Soft tissue sarcomas (STS) make up a large category of tumors that arise from connective tissue. This category includes tumors of fibrous tissue, fat, smooth muscle, nerves, and lymphatic vessels. The diagnosis of soft tissue sarcoma includes fibrosarcomas, malignant peripheral nerve sheath tumors, histiocytomas, myxosarcomas, liposarcomas, lymphangiosarcomas, and undifferentiated sarcomas.
STS comprise ~15% of all skin/subcutaneous (under the skin) tumors. These tumors are typically very invasive to the surrounding tissue but generally have a low risk of spreading (metastasis).
What are the clinical signs?
- Tumor location plays an important role in the behavior of STS. STS of the oral cavity or areas that are difficult to do surgery in (such as the axilla or “armpit”) are more aggressive than tumors of the trunk or extremities.
- STS of the trunk and extremities behave similarly in that they are invasive into the surrounding tissue, often extending far beyond gross margins—where you can feel or see the tumor. Microscopic tumor cells can extend up to 5cm beyond the visual tumor.
- When biopsied, STS are given a grade by a pathologist based on features seen under the microscope, including mitotic index (amount of actively dividing cells), percent of tumor necrosis (amount of dying cells), and degree of differentiation (how similar the cells are to normal cells). Based on these factors, a tumor is given a grade (1, 2, 3, OR low, intermediate, high). Tumor grade is highly predictive of how the tumor is going to behave, with higher grade tumors having a higher chance to spread and re-grow locally. Metastasis (spread to a distant organ) occurs in ~10% of low grade tumors, ~20% of intermediate grade tumors, and up to 50% of high grade tumors.

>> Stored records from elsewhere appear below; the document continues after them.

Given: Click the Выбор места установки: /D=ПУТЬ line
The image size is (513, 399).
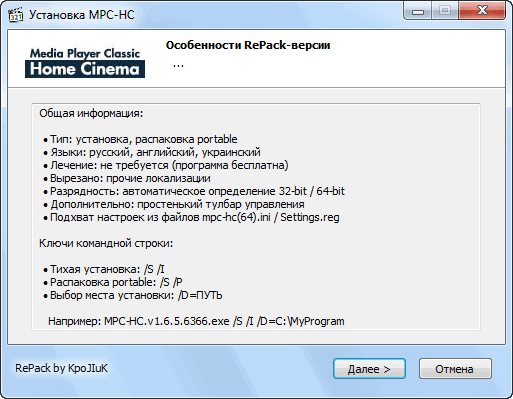Looking at the screenshot, I should tap(133, 295).
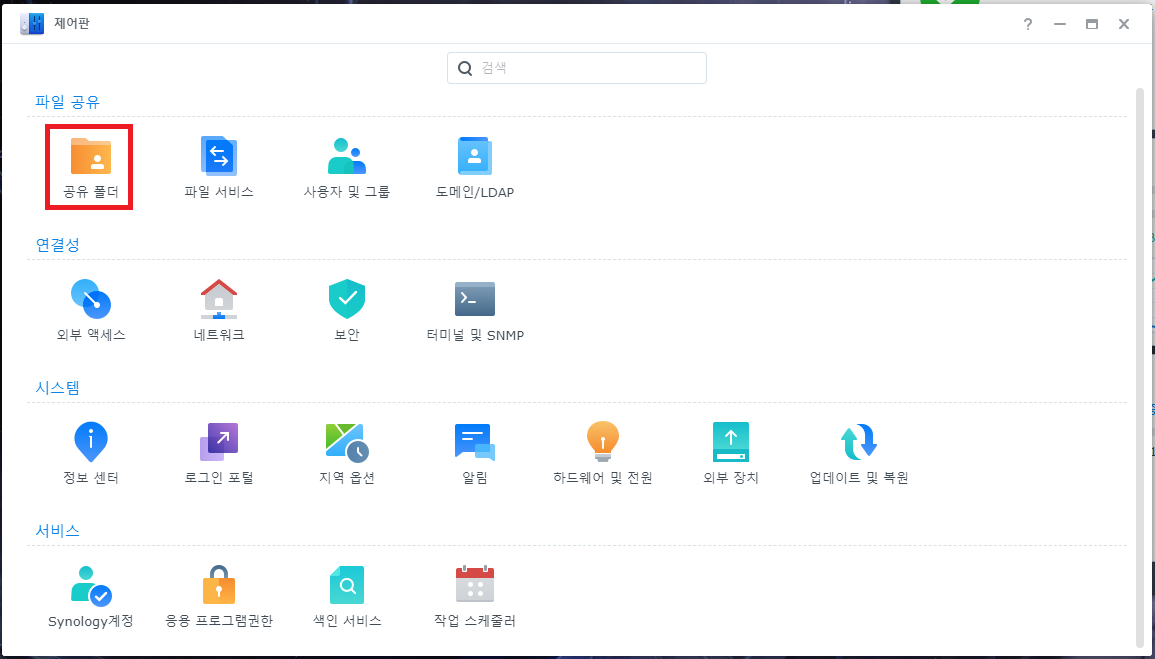Click the 검색 search input field
This screenshot has height=659, width=1155.
click(x=590, y=68)
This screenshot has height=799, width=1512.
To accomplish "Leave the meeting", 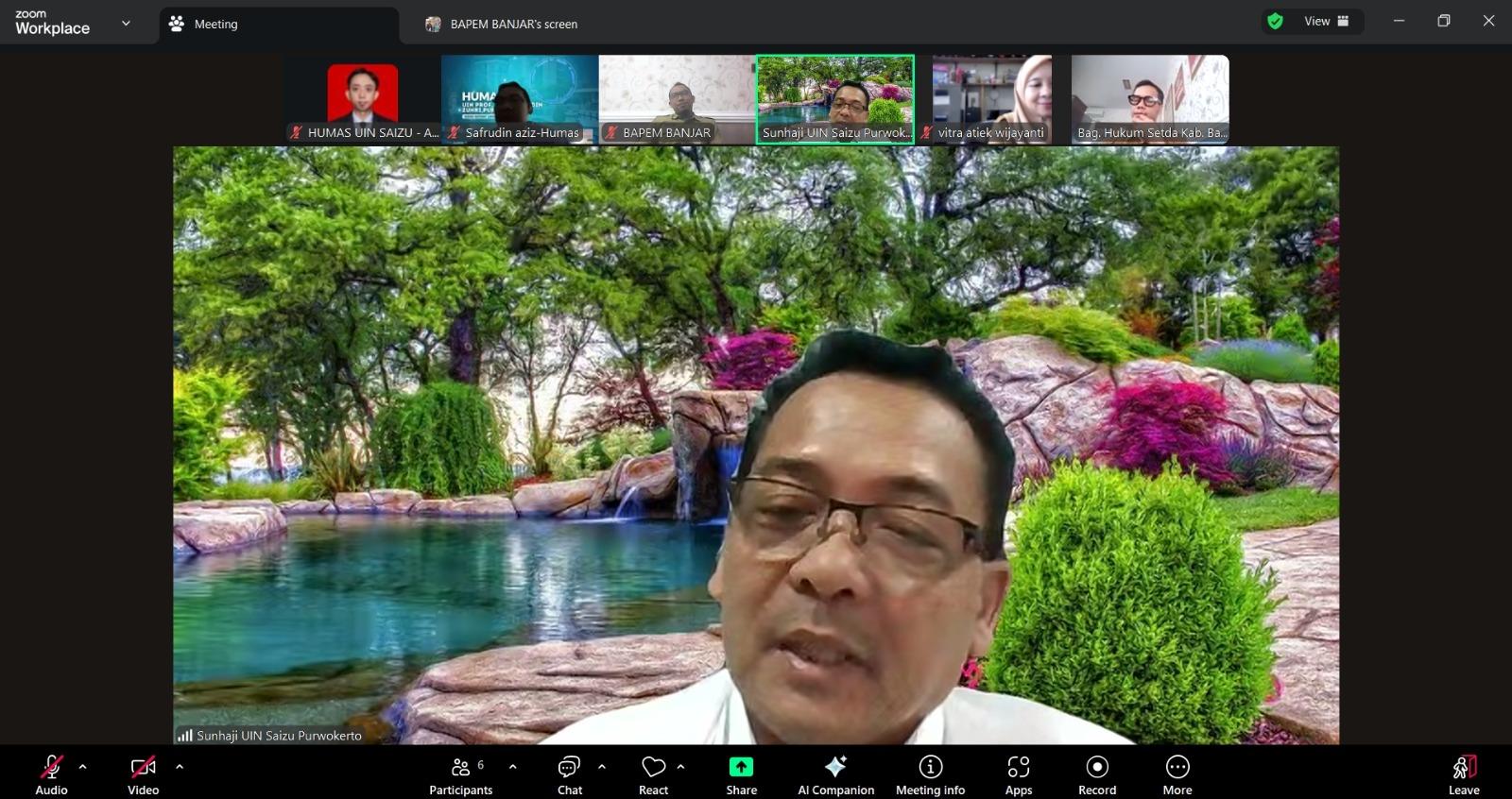I will 1463,774.
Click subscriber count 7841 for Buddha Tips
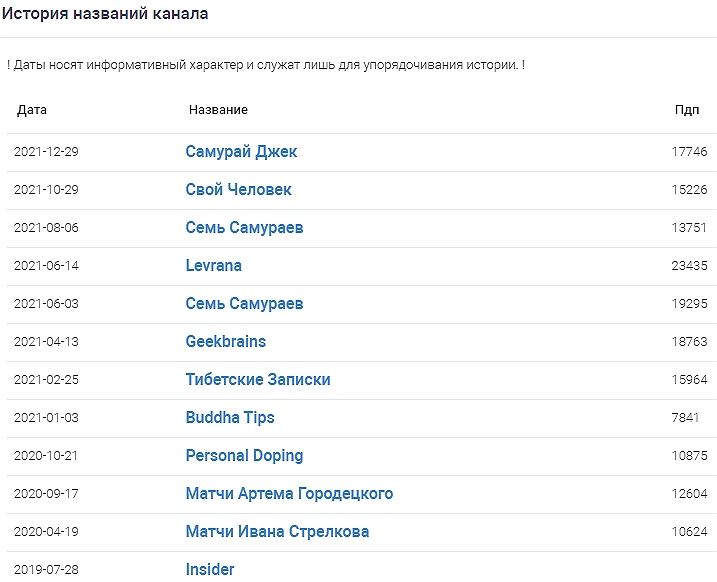Screen dimensions: 717x582 [x=685, y=418]
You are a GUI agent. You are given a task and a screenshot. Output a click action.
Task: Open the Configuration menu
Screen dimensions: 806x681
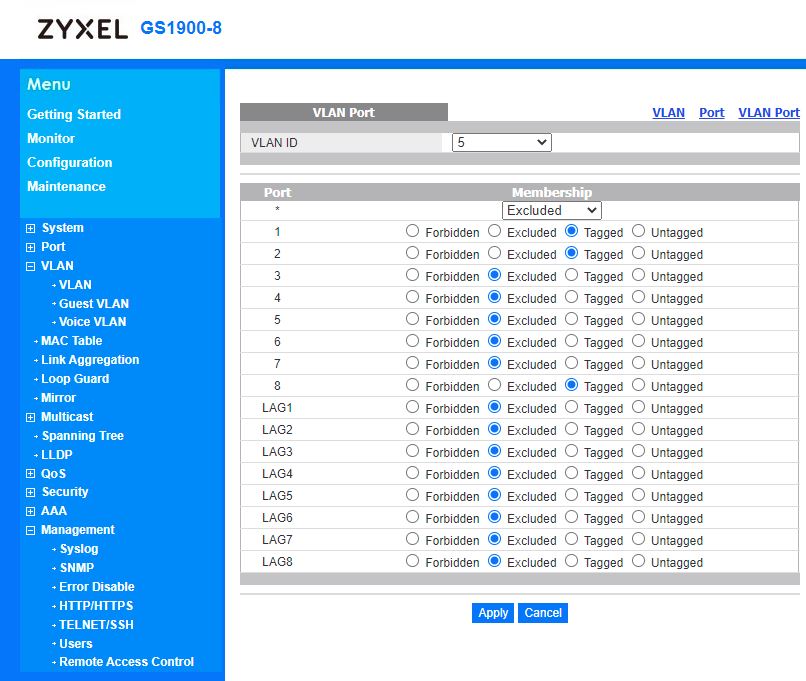[70, 162]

How are these tumors treated?
- Wide surgical excision is always the treatment of choice when feasible. The completeness of this surgical removal is determined by the pathologist by microscopically examining all surgical margins.
- Recurrence of the tumor is 10 times more likely in patients with histologically incomplete surgical margins than patients undergoing wide surgical resection with adequate margins.
What is the prognosis for soft tissue sarcomas in dogs?
- The prognosis often depends upon the grade and the location of the tumor. For low grade tumors that are able to resected with clean wide margins, the prognosis is excellent with most dogs living disease free for over 5 years.
- If a complete, wide surgical excision is not possible; radiation therapy is very effective in the treatment of these tumors.
What role does radiation therapy play in the treatment of STS?
- Radiation therapy is very effective at preventing tumor recurrence when performed following incomplete resection of low to intermediate grade STS. Local control of 5 years or longer can be achieved in many cases. Radiation therapy alone (without surgery) is less effective for treating tumors that have not been surgically removed.
- Radiation therapy can also be used in a palliative (pain relief) setting for tumors that are not amenable to surgical excision or have failed other forms of therapy.
What role does chemotherapy play in the treatment of STS?
Intravenous chemotherapy may be of benefit in 2 situations:
- Used prior to surgery to help shrink a very large intermediate or high grade STS
- Following complete resection of a high grade STS to prevent metastasis
What is on the horizon for the treatment of STS?
- The importance of angiogenesis (blood vessel growth) for the development of the primary tumor and distant metastatic disease is well understood for all cancers including STS. Using drugs to slow down or stop this blood vessel growth is called metronomic chemotherapy and involves low dose oral chemotherapy in conjunction with a non-steroidal anti-inflammatory agent. It is designed to effectively delay tumor re-growth (in incompletely excised tumors) and possibly prevent or delay metastasis (spread).